MDC pins hope on SADC
2009-10-27 16:00
Special Report
Most of Zimbabwe’s 230 000 civil servants have heeded a strike call, their union says, vowing to intensify the protest if the government fails to meet their demand for a five-fold pay hike.
Zimbabwean President Robert Mugabe says he doesn't expect the US sanctions on his country to be lifted soon.
Harare - Prime Minister Morgan Tsvangirai's MDC party hopes that Zimbabwe's neighbours would this week break a deadlock threatening its power-sharing deal with President Robert Mugabe, a top party official said on Tuesday.
Tsvangirai and Mugabe formed a power-sharing government in February to try to end a decade-long crisis, but are still fighting a low-intensity political battle ahead of an expected democratic election in about two years.
Their fragile coalition lurched into a crisis earlier this month when the Movement for Democratic Change (MDC) said it would stop attending cabinet meetings in protest against the arrest of one of its senior officials and Mugabe's refusal fully to implement the power-sharing pact.
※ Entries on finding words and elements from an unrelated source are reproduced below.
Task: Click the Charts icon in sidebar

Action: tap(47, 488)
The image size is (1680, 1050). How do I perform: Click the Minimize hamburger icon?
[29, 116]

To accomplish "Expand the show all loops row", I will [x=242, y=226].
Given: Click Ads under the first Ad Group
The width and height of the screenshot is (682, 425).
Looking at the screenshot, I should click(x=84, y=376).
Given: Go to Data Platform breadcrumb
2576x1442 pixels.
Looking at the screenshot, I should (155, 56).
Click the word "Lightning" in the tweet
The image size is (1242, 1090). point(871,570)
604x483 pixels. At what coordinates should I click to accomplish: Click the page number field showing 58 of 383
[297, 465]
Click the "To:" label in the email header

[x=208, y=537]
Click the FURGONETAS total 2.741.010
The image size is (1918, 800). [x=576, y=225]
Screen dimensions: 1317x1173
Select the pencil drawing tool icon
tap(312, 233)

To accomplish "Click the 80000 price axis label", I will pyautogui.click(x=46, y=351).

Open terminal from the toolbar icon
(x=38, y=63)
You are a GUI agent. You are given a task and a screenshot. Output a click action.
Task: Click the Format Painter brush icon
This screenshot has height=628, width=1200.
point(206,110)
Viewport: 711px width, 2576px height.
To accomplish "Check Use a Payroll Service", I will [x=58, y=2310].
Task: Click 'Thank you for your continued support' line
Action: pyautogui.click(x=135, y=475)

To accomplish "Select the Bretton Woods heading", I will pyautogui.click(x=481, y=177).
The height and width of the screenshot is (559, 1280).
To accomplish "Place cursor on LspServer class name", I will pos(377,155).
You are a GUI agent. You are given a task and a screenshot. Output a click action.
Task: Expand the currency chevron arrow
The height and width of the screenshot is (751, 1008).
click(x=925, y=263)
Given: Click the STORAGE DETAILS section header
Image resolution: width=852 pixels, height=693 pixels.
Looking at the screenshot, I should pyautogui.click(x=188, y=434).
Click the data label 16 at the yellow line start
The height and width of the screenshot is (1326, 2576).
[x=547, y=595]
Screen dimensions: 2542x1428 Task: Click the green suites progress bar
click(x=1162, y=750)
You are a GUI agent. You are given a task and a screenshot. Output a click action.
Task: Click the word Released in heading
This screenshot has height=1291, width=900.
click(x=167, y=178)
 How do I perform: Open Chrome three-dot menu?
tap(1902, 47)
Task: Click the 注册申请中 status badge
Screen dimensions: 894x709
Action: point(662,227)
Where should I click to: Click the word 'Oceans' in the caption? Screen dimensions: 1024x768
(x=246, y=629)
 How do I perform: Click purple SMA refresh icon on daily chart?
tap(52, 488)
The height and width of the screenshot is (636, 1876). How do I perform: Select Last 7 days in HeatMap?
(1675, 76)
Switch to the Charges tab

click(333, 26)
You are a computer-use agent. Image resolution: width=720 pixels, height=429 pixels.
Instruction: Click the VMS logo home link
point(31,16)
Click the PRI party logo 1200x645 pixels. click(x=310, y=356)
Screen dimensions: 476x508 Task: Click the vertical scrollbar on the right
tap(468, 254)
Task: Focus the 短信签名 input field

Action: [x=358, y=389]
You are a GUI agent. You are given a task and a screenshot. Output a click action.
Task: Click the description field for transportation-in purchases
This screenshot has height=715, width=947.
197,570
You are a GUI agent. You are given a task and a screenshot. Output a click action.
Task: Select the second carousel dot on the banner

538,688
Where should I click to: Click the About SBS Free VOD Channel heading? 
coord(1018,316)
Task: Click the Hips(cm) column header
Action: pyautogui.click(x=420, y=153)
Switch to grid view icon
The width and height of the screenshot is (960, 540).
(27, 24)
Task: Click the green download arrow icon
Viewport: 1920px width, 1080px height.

MDC spokesperson Nelson Chamisa said a mediation team from the 15-nation Southern African Development Community (SADC) visiting Harare on Thursday had a political obligation to put pressure on Mugabe's ZANU-PF party to honour all aspects of the agreement.
Thaw the impasse
The crisis deepened on Monday after a stalemate at the first meeting between Mugabe and Tsvangirai since the MDC started boycotting the unity government on October 16.
"We are hoping that the troika will, in some way, thaw the impasse. It is our expectation that we will be helped by our guarantors," Chamisa said at a news conference.
"If the meeting fails to break the deadlock, we hope there will be a full (SADC) summit. If that fails, then the only option will be a free and fair election under international supervision."
Chamisa said the MDC and Zanu were "poles apart" on the appointment of some senior government officials, including provincial governors, the attorney-general and head of the central bank, and on media and constitutional reforms.
Zanu - PF had no respect for the rule of law, and its supporters were still invading white-owned commercial farms, he said.
No viable alternative strategies
Chamisa said Zanu-PF militants had also embarked on an intimidation campaign against MDC structures, and one party worker told the conference some armed men had tried but failed to kidnap her in central Harare on Tuesday.
"In our own forensic audit, we have only implemented a quarter of the global political agreement...and there is a danger that Zanu-PF may want to reverse some of progress that we have achieved," he added.
Political analysts say although the coalition has been shaken by the MDC boycott, a complete collapse still looks unlikely because both parties have no viable alternative strategies at the moment.
On his part, Mugabe has shrugged off the former opposition's boycott of Zimbabwe's unity government, saying he has fulfilled the power-sharing agreement and would not yield to any pressure to make concessions.
The veteran Zimbabwean president, 85 and in power since independence from Britain in 1980, says the MDC must campaign for the removal of Western sanctions against his Zanu-PF and for an end to a propaganda campaign by MDC supporters abroad.